When a confused fan asked Ina Garten which type of salt to use when cooking or baking, the Barefoot Contessa didn't shy away from her clear preferences. While some cooks vary the type of salt they use depending on the recipe, Garten uses Diamond Crystal kosher salt in all of her recipes, adding on her website, "I never use table salt because it has a metallic taste and tastes extremely salty."
The metallic taste Garten references is the iodine that's been added to table salt in the United States since the 1920s to combat a growing thyroid and goiter issue in the U.S. population. Unlike sea salt, which is less processed, table salt is stripped of its natural minerals. Although table, kosher, and sea salt have similar nutritional value and sodium content by weight, their taste and texture are vastly different, making it impossible to substitute one-for-one in recipes. As Garten points out, even the brand you use makes a significant difference.

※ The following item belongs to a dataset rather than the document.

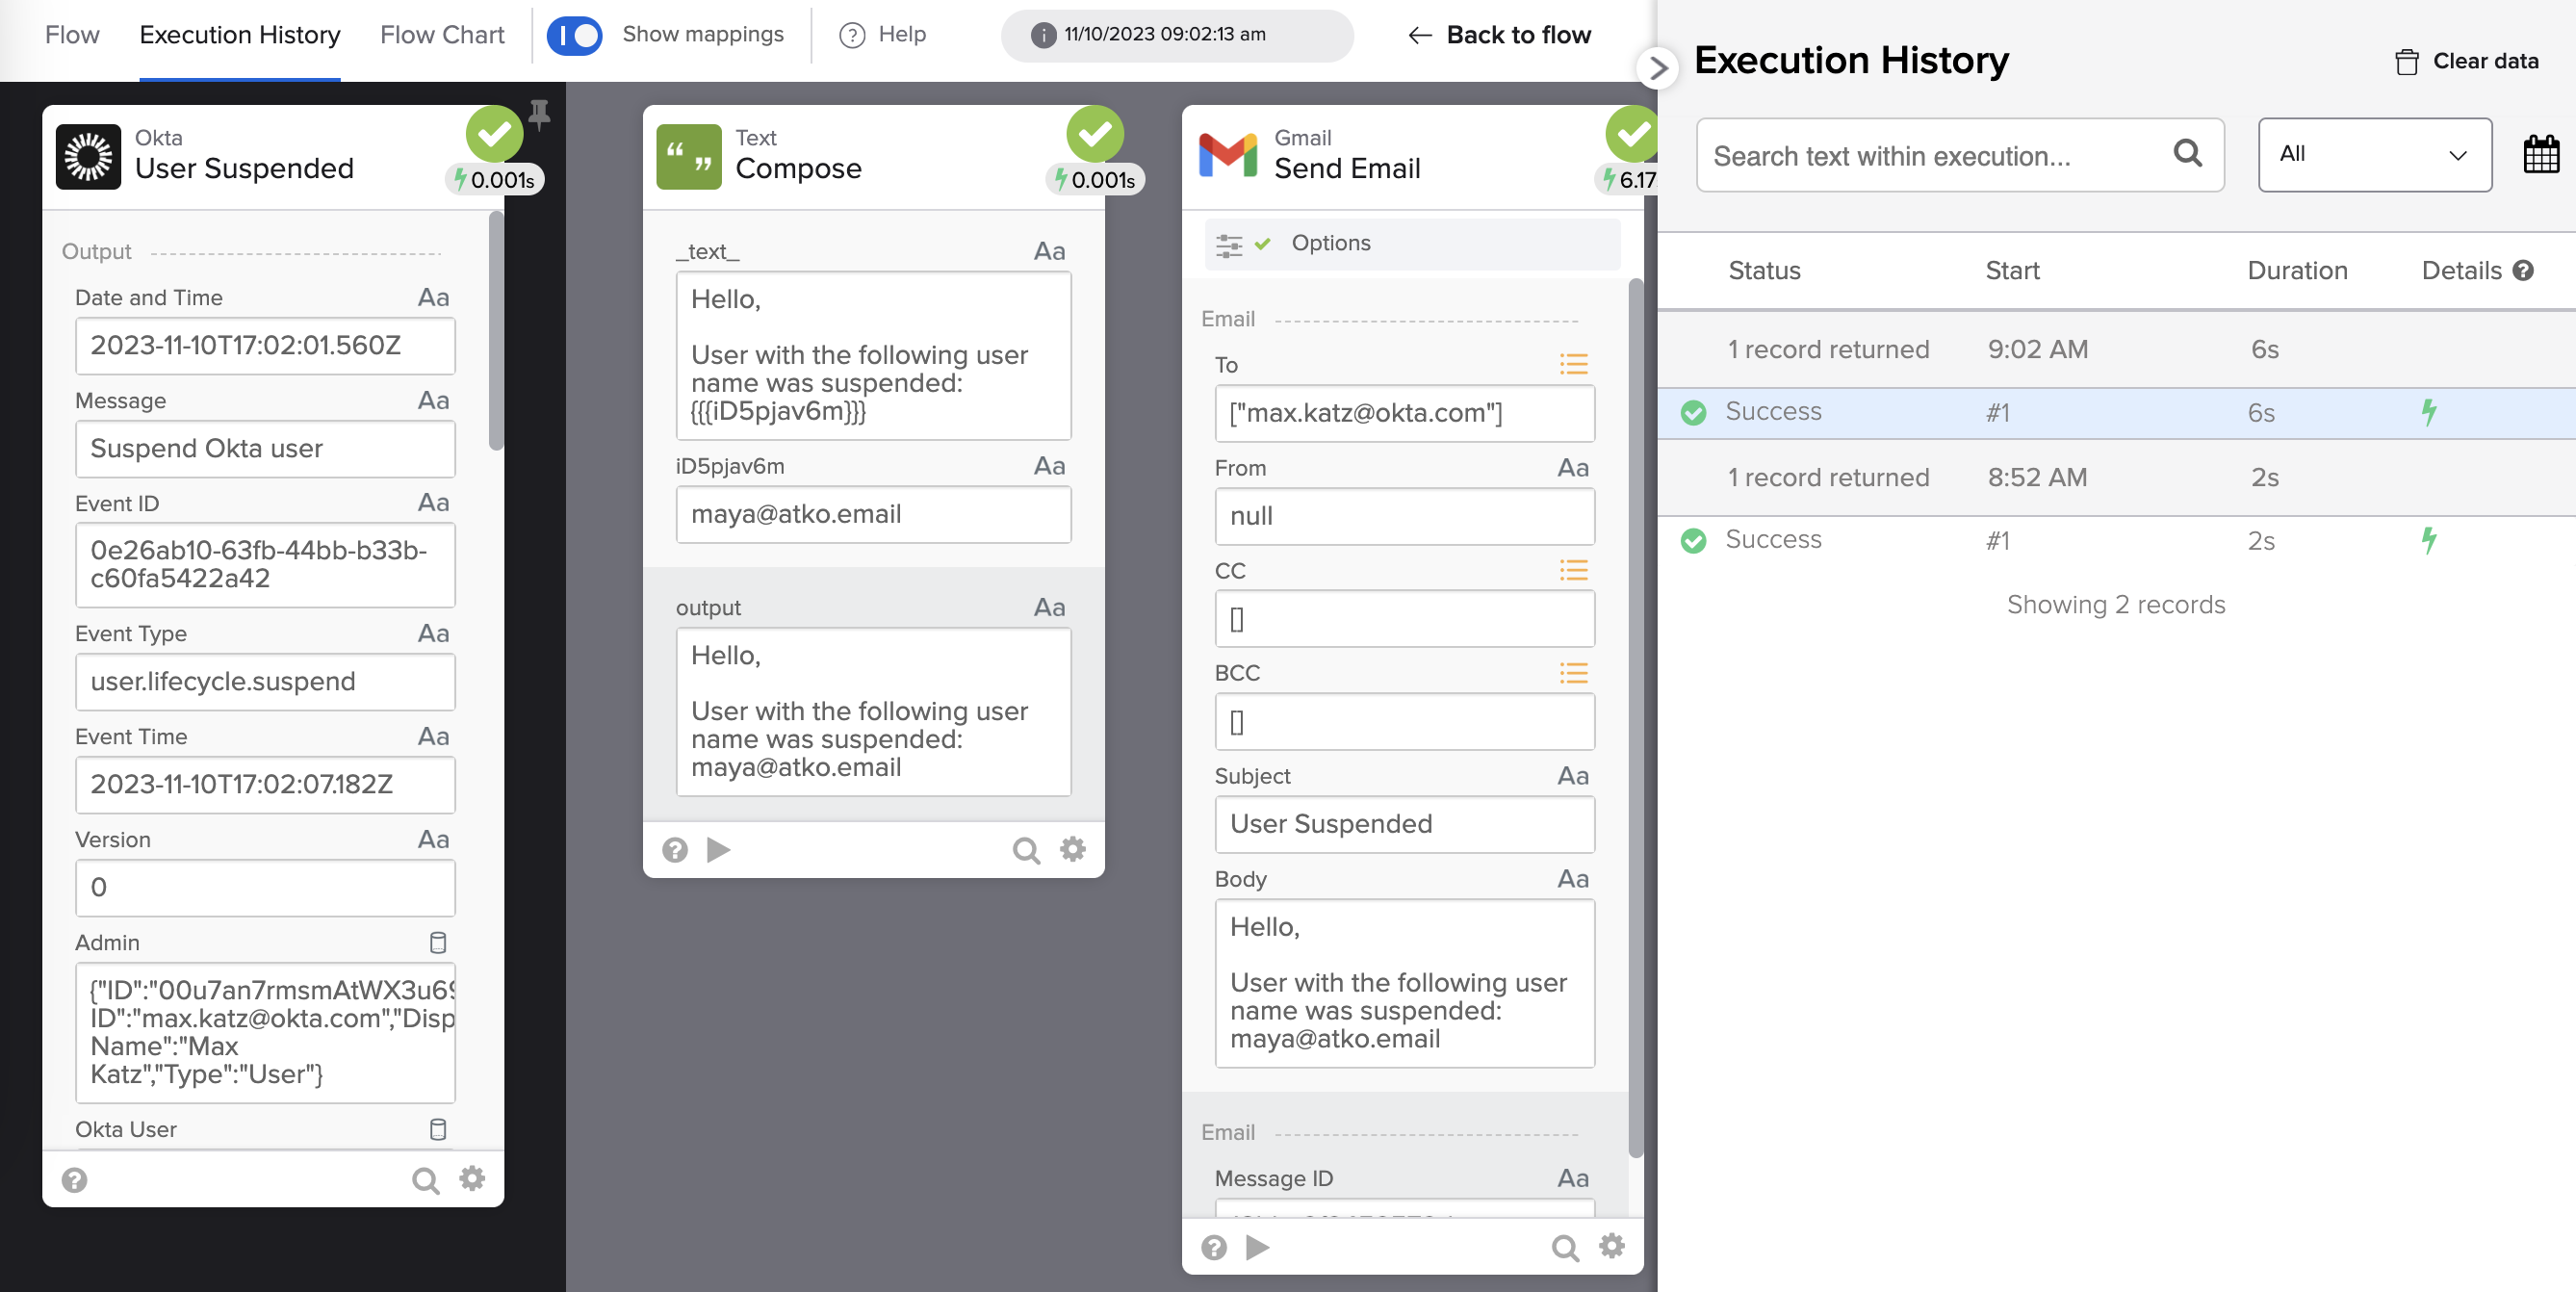Open the All status filter dropdown

click(2373, 155)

The difference in kosher salt brands
The size of the granule and brand is a crucial factor when switching between types of salt. In general, the finer the grain, the saltier it will be. Ina Garten explains that fine table salt is the saltiest per teaspoon, followed by kosher, sea, and fleur de sel. As the flakes get larger, fewer granules can fit in a teaspoon, affecting how salty the measurement is. It's easier to over-salt a dish when using fine table salt, which is partly why professional cooks prefer coarse kosher salts. It's easier to control. However, keep in mind that kosher and sea salts are also available in fine and coarse grain sizes.

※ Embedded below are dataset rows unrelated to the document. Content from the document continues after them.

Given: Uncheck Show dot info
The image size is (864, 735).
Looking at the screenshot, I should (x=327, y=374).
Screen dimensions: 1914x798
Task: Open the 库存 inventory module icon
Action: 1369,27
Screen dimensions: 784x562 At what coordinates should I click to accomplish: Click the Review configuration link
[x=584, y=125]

Diamond Crystal and Morton are the leading manufacturers of kosher salt. On the surface, you may not be able to see a difference, but switching between the two in a recipe can result in the dish being too salty or under-seasoned.
Between the two brands, Diamond Crystal kosher salt has a larger, more delicate granular, making it significantly less salty than the denser Morton salt. One serving (¼ teaspoon) of Diamond Crystal coarse kosher salt contains 280 milligrams of sodium – whereas Morton's has 480 milligrams. Well-written recipes like Garten's will specify which salt was used in testing the recipe. If not, assume the recipe was written with Diamond Crystal kosher salt in mind and add more salt during the cooking process if necessary and only after tasting.

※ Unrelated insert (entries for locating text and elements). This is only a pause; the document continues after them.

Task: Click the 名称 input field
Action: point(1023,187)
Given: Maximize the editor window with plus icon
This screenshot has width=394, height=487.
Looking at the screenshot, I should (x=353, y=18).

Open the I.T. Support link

When to use finishing salt
High-end specialty stores can dedicate an entire aisle to different types of salt these days. Even the local grocery store has started selling a variety of salt at vastly different price points, which can be confusing and leave home cooks wondering if they need to spend so much on Maldon sea salt.
The short answer is yes. Experienced cooks know that good food needs to be seasoned at every stage of cooking, including right before serving when finishing salts are used. This salt category isn't used during the primary cooking stage, like when salting a pot of water for pasta. That would be too costly and unnecessary since you couldn't appreciate the subtle taste of that particular salt.
Finishing salts like fleur de sel, Himalayan pink salt, and sel gris add subtle mineral notes to dishes. Their flavors are delicate, so they are not meant to be cooked and lost. Each variety is mined in a different global region, offering a striking color contrast on food in pinks, greys, and black. Their large, craggy shape makes them difficult to measure for recipes but adds a salty crunch when added just before enjoying.